→ **What to work on**:
Extract each line of the material that follows exactly and omit its pictures.

→ **Given records**:
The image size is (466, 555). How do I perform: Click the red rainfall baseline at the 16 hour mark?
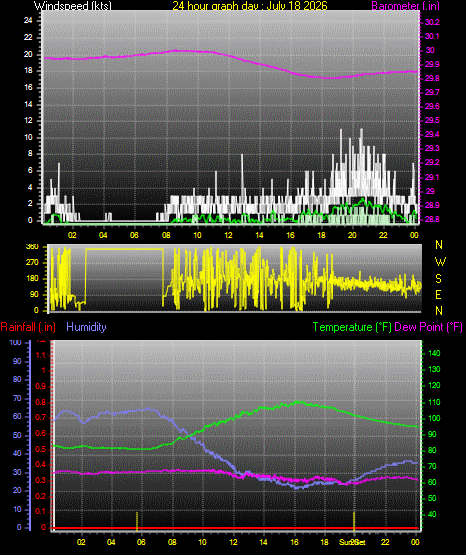294,528
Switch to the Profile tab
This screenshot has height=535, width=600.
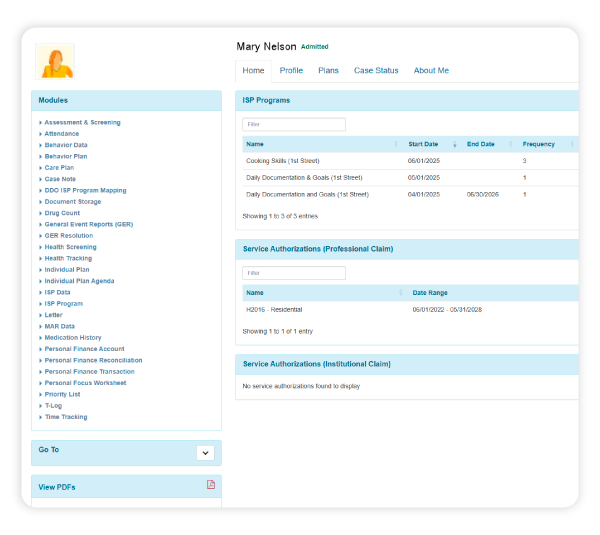point(291,71)
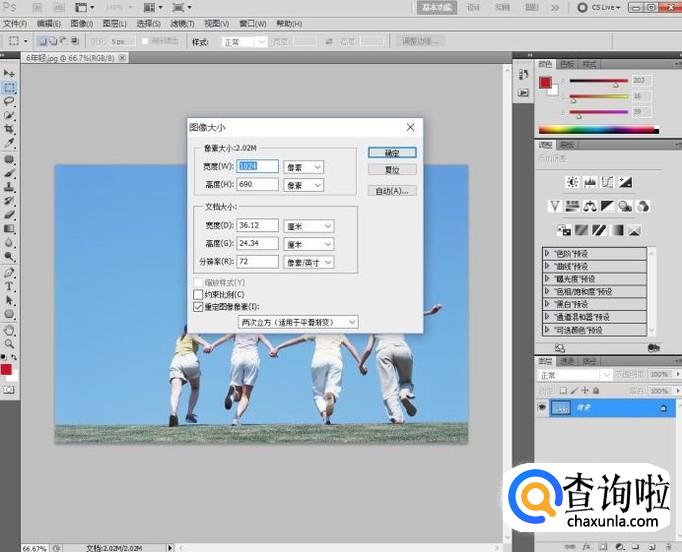The width and height of the screenshot is (682, 552).
Task: Open the 两次立方 resampling method dropdown
Action: (x=299, y=322)
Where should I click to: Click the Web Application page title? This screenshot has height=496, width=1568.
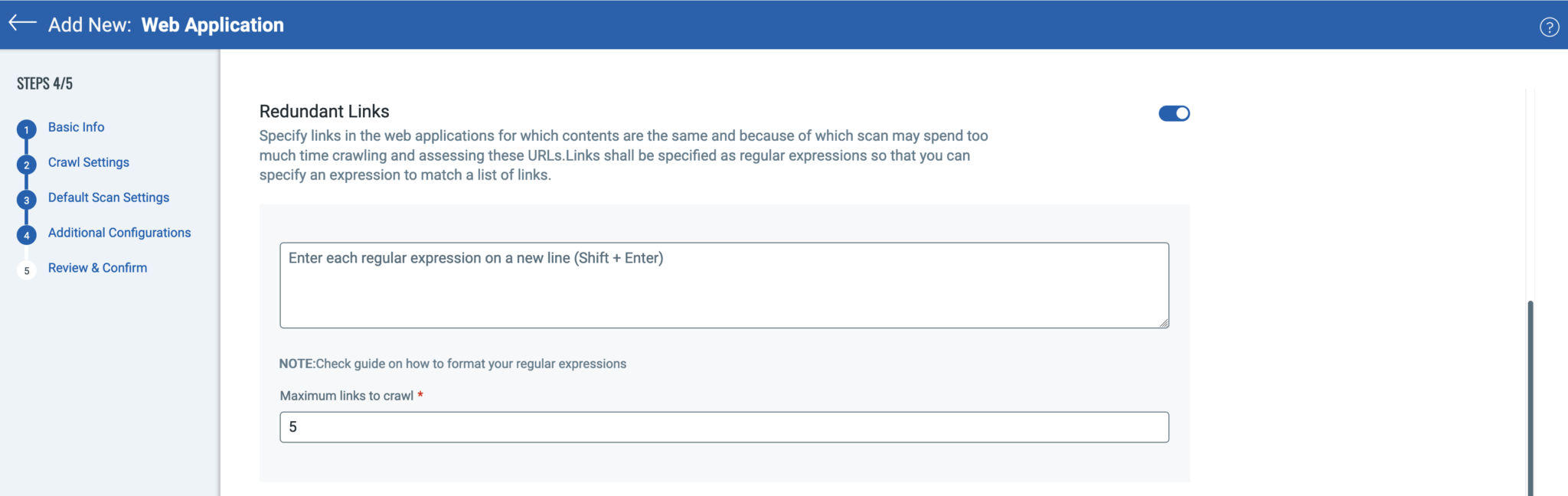click(212, 25)
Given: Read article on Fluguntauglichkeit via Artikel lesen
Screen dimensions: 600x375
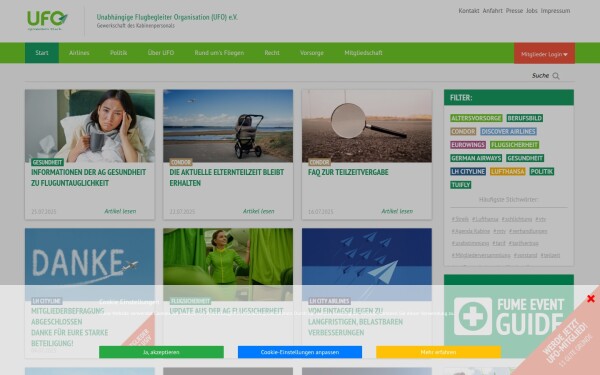Looking at the screenshot, I should click(x=120, y=211).
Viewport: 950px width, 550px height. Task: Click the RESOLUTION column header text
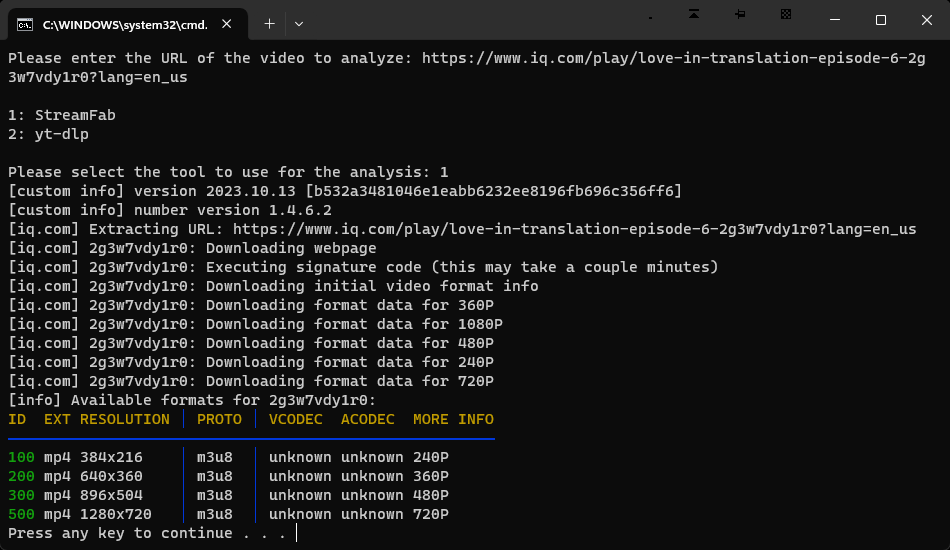point(125,419)
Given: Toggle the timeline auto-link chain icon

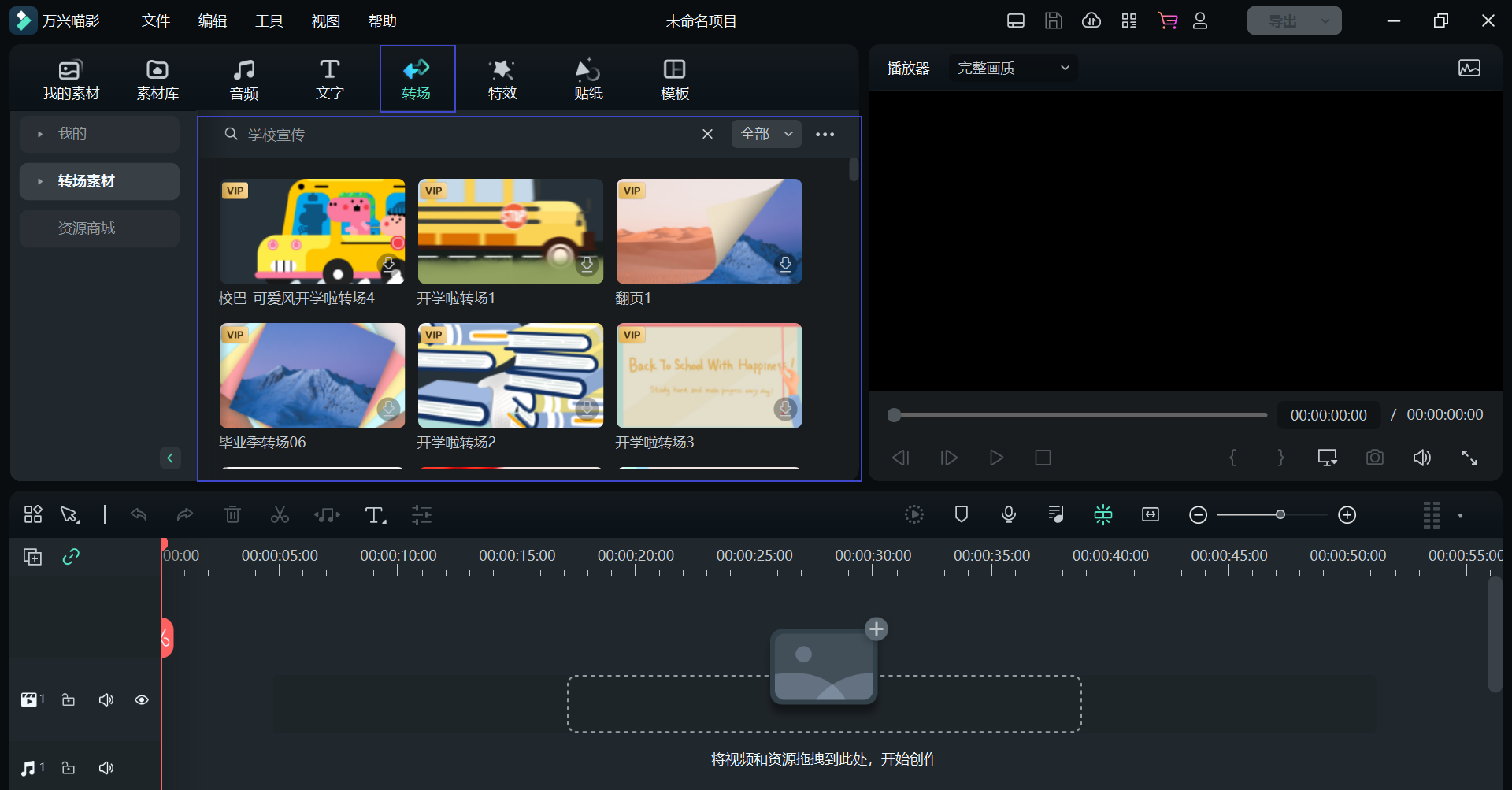Looking at the screenshot, I should [71, 557].
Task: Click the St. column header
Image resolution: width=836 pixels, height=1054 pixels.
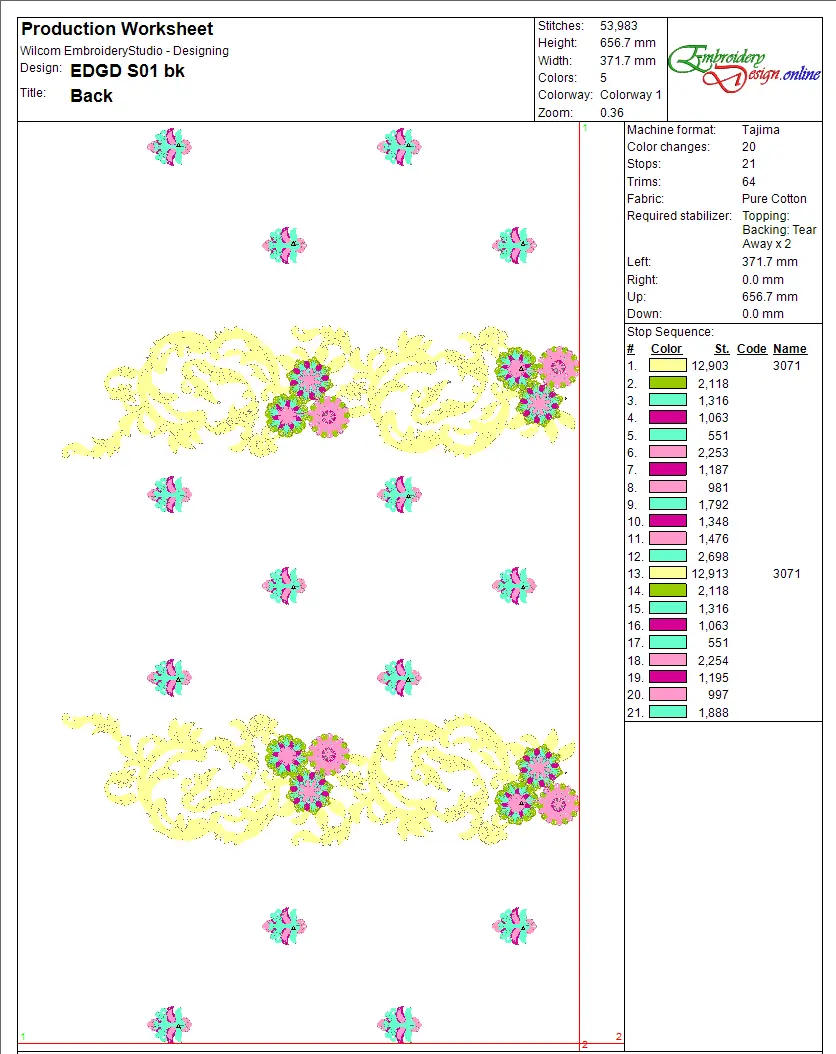Action: [721, 349]
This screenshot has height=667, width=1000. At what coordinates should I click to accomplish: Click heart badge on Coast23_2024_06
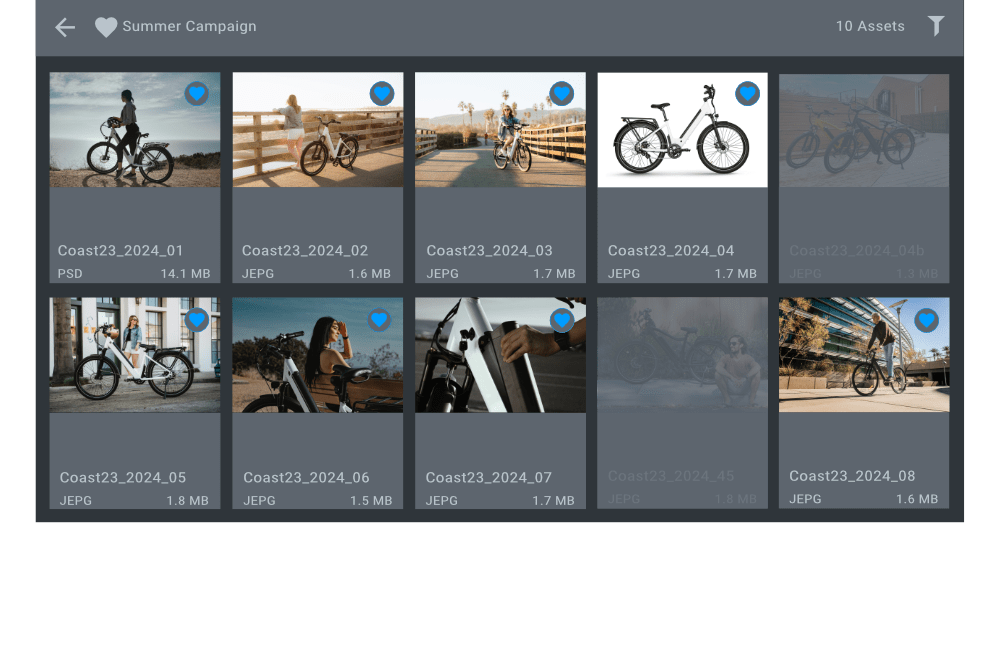coord(379,320)
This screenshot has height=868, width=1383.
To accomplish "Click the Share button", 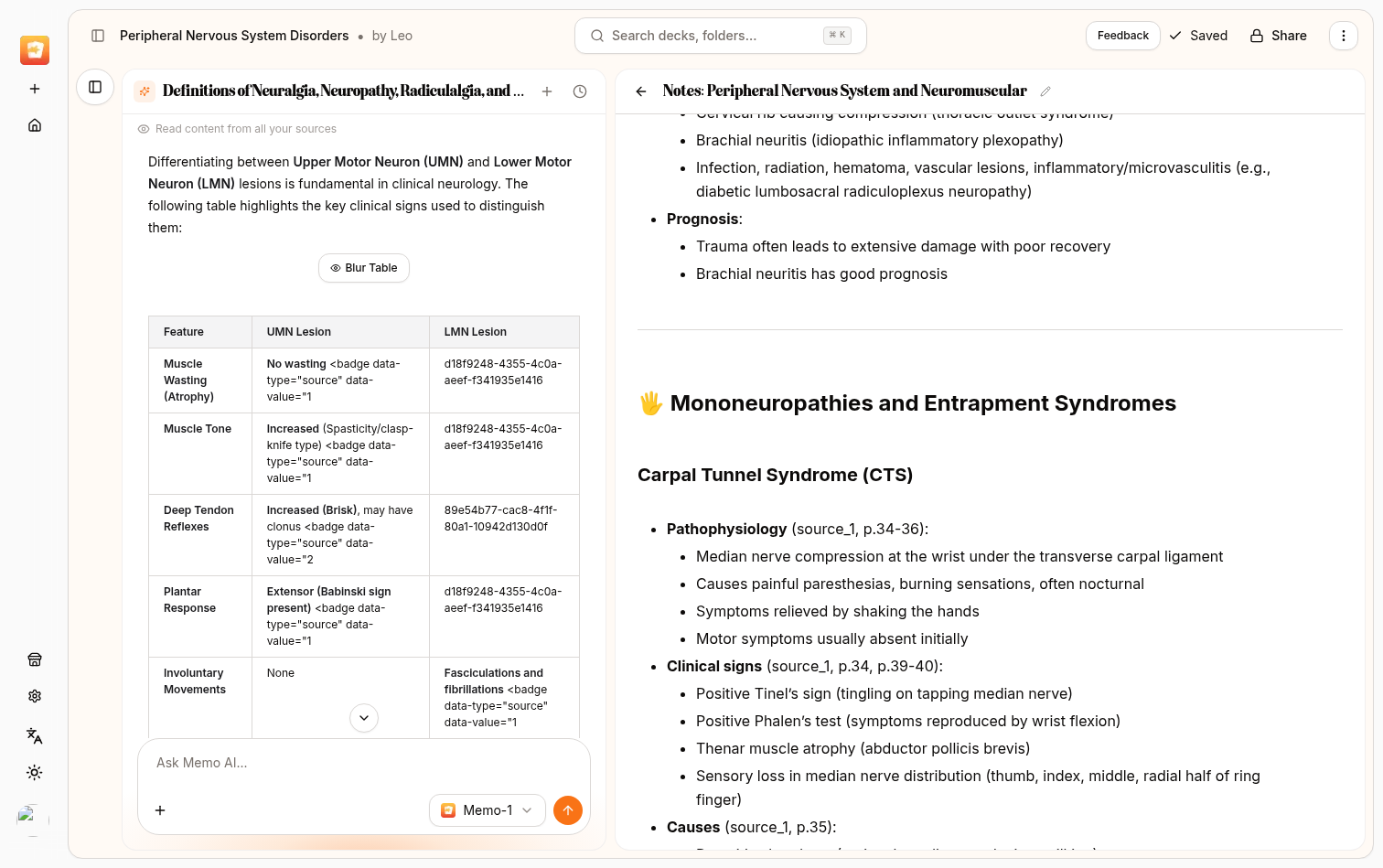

→ **Solution for this exercise**:
The image size is (466, 555). How do I perform: Click the red rainfall baseline at the 16 hour mark?
294,528
Switch to the Profile tab
This screenshot has height=535, width=600.
point(291,71)
The width and height of the screenshot is (682, 552).
Task: Open the 两次立方 resampling method dropdown
Action: (x=299, y=322)
Where should I click to: Click the Web Application page title? This screenshot has height=496, width=1568.
click(212, 25)
Given: Read article on Fluguntauglichkeit via Artikel lesen
Screen dimensions: 600x375
Looking at the screenshot, I should click(x=120, y=211).
Viewport: 950px width, 550px height. Task: Click the RESOLUTION column header text
point(125,419)
Given: Toggle the timeline auto-link chain icon

Looking at the screenshot, I should [71, 557].
Task: Click the St. column header
Image resolution: width=836 pixels, height=1054 pixels.
Action: [721, 349]
This screenshot has height=667, width=1000. At what coordinates should I click to accomplish: Click heart badge on Coast23_2024_06
coord(379,320)
This screenshot has height=868, width=1383.
To accomplish "Click the Share button", 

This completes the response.